3.4. La Formation Continue Des Enseignants D'e.P.S.

Contrairement à ce qui s'est passé, nous venons de le voir, pour la quasi totalité de l'enseignement secondaire, c'est dès la promulgation des lois de 71 sur la formation continue, que les enseignants d'E.P.S. s'organisent pour mettre en place une formation continue, spécifique à la discipline. Rappelons qu'à l'époque, l'E.P.S. ne dépendait pas encore du ministère de l'Education Nationale, mais de celui de la Jeunesse et des Sports. Or ce ministère, ou secrétariat d'Etat selon les époques, était de taille beaucoup plus réduite que celui de l'Education nationale. Son fonctionnement était par conséquent beaucoup plus souple et son temps de réaction beaucoup plus court. C'est certainement cette situation particulière de l'E.P.S. qui explique la rapidité de la réaction de cette discipline, aux lois de 1971 sur la formation continue.

D'autre part, il est probable que le statut particulier de l'E.P.S., au sein des disciplines scolaires, a joué un rôle important dans le dynamisme que les enseignants d'E.P.S. ont alors montré. En effet, dans l'enseignement secondaire, l'E.P.S. avait un statut à part, du fait qu'elle n'était pas une discipline universitaire traditionnelle, comme la philosophie, l'histoire ou la chimie par exemple. Cette non-reconnaissance a donc fait apparaître, chez les enseignants d'E.P.S., la nécessité de se construire une identité, nécessité que les autres disciplines n'ont pas éprouvée, puisqu'elles tiraient précisément leur légitimité de leur existence comme discipline universitaire. L'E.P.S. n'avait donc pas de savoirs académiques à "conserver" et à transmettre, mais au contraire des savoirs à construire. C'est donc par le biais d'une réflexion didactique et pédagogique approfondie qu'elle a cherché à être reconnue comme une discipline à part entière et d'importance égale aux autres. L'existence de cette réflexion a donc favorisé la mise en place précoce d'une formation continue structurée, formation qui a été suivie en masse par les enseignants de la discipline. Le succès de cette formation, suivie par la grande majorité des enseignants d'E.P.S., a très certainement joué un rôle important dans l'émergence précoce de la didactique de cette discipline.

Un élément important est à prendre en compte dans cette situation particulière, c'est l'existence d'un syndicat très puissant, le S.N.E.P. Les enseignants d'E.P.S. étaient extrêmement nombreux à faire partie de ce syndicat, le taux de syndicalisation de cette catégorie d'enseignants étant très fort. Il est indéniable que ce syndicat, par le biais de sa revue et des réunions qu'il tenait, a joué un rôle important dans l'instauration précoce d'une réflexion pédagogique, dans cette discipline. Parmi les enseignants d'E.P.S. en recherche d'une identité pour leur discipline, beaucoup ont trouvé dans le S.N.E.P., le lieu qui leur convenait pour forger cette identité.

### Consigne A
Répondez à ces questions sur le passage :
(i) De quel ministère l'E.P.S. dépendait-elle au moment des lois de 1971 sur la formation continue ?
(ii) Par quel biais l'E.P.S. a-t-elle cherché à être reconnue comme une discipline à part entière ?
(iii) Quel syndicat le passage nomme-t-il ?
### Consigne B
Quelles disciplines le passage cite-t-il en exemple de disciplines universitaires traditionnelles ? Donnez-les toutes.

### Liste fournie
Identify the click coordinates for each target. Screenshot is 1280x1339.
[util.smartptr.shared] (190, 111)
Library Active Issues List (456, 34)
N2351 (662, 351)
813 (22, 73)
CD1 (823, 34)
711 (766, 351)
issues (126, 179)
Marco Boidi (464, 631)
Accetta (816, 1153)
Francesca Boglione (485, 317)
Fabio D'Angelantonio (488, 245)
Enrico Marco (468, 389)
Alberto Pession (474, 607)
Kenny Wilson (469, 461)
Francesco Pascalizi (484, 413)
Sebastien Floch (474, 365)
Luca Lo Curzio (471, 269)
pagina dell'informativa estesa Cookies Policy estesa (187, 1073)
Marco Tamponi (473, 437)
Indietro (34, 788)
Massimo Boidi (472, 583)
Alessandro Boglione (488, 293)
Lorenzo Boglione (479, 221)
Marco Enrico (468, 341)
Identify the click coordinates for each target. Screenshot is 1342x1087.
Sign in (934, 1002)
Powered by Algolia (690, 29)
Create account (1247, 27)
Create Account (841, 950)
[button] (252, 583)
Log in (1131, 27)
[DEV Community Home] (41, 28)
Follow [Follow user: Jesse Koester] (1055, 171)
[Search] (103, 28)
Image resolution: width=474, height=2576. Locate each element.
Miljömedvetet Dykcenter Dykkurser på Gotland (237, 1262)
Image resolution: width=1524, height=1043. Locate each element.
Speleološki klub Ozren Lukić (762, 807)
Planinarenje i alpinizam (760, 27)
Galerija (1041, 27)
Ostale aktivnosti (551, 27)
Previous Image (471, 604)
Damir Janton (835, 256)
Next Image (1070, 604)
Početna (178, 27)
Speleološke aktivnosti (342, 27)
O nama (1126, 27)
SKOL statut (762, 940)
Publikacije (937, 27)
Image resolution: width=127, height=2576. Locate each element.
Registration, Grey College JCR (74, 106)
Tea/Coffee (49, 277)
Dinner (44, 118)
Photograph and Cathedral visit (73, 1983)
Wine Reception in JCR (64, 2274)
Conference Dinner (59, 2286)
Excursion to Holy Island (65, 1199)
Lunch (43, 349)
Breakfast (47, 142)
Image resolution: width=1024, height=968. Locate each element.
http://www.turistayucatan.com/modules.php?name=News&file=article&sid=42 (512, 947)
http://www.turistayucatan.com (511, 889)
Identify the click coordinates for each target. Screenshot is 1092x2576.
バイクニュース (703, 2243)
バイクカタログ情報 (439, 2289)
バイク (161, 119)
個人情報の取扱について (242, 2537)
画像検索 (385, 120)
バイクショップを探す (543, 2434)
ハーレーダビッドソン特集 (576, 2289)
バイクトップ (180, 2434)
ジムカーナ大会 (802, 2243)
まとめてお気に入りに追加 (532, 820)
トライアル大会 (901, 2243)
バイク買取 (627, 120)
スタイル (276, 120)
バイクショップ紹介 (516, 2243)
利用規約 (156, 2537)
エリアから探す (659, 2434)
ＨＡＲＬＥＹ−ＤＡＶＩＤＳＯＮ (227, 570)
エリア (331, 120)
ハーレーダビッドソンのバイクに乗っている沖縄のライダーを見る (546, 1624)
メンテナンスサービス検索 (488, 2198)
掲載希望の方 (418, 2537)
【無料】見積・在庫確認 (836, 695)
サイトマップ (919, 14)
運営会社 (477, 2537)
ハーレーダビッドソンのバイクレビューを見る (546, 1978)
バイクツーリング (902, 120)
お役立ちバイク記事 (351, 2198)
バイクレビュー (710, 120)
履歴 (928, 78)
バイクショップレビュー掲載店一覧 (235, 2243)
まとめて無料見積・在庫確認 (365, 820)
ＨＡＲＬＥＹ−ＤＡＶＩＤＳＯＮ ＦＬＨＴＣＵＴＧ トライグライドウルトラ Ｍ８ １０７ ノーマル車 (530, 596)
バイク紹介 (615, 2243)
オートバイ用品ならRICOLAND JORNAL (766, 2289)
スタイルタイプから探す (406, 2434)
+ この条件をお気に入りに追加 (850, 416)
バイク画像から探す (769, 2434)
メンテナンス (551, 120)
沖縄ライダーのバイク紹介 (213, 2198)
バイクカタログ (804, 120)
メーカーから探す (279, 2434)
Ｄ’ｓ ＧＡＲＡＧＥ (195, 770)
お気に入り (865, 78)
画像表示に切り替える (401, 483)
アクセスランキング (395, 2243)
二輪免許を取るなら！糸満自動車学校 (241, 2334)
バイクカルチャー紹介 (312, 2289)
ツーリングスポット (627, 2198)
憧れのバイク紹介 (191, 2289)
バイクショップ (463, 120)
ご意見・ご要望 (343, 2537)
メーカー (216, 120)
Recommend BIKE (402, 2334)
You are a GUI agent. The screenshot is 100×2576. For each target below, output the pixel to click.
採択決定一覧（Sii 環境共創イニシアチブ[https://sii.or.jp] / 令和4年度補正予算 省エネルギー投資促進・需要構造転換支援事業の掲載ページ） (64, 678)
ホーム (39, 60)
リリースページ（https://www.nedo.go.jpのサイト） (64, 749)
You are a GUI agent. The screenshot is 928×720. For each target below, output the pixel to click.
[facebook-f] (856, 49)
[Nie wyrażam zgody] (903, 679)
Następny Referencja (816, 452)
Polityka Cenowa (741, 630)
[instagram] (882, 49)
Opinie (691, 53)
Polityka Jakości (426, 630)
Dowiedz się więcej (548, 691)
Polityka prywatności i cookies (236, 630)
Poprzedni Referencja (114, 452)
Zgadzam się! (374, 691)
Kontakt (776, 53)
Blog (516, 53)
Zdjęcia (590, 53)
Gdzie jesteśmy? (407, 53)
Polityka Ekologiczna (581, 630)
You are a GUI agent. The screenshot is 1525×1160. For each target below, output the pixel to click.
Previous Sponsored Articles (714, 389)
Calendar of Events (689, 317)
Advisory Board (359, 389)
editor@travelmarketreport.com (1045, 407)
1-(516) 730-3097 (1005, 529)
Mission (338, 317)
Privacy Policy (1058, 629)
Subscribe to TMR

### Réponse attendue A
(i) Du ministère de la Jeunesse et des Sports.
(ii) Par le biais d'une réflexion didactique et pédagogique approfondie.
(iii) Le S.N.E.P.

### Réponse attendue B
La philosophie, l'histoire, la chimie.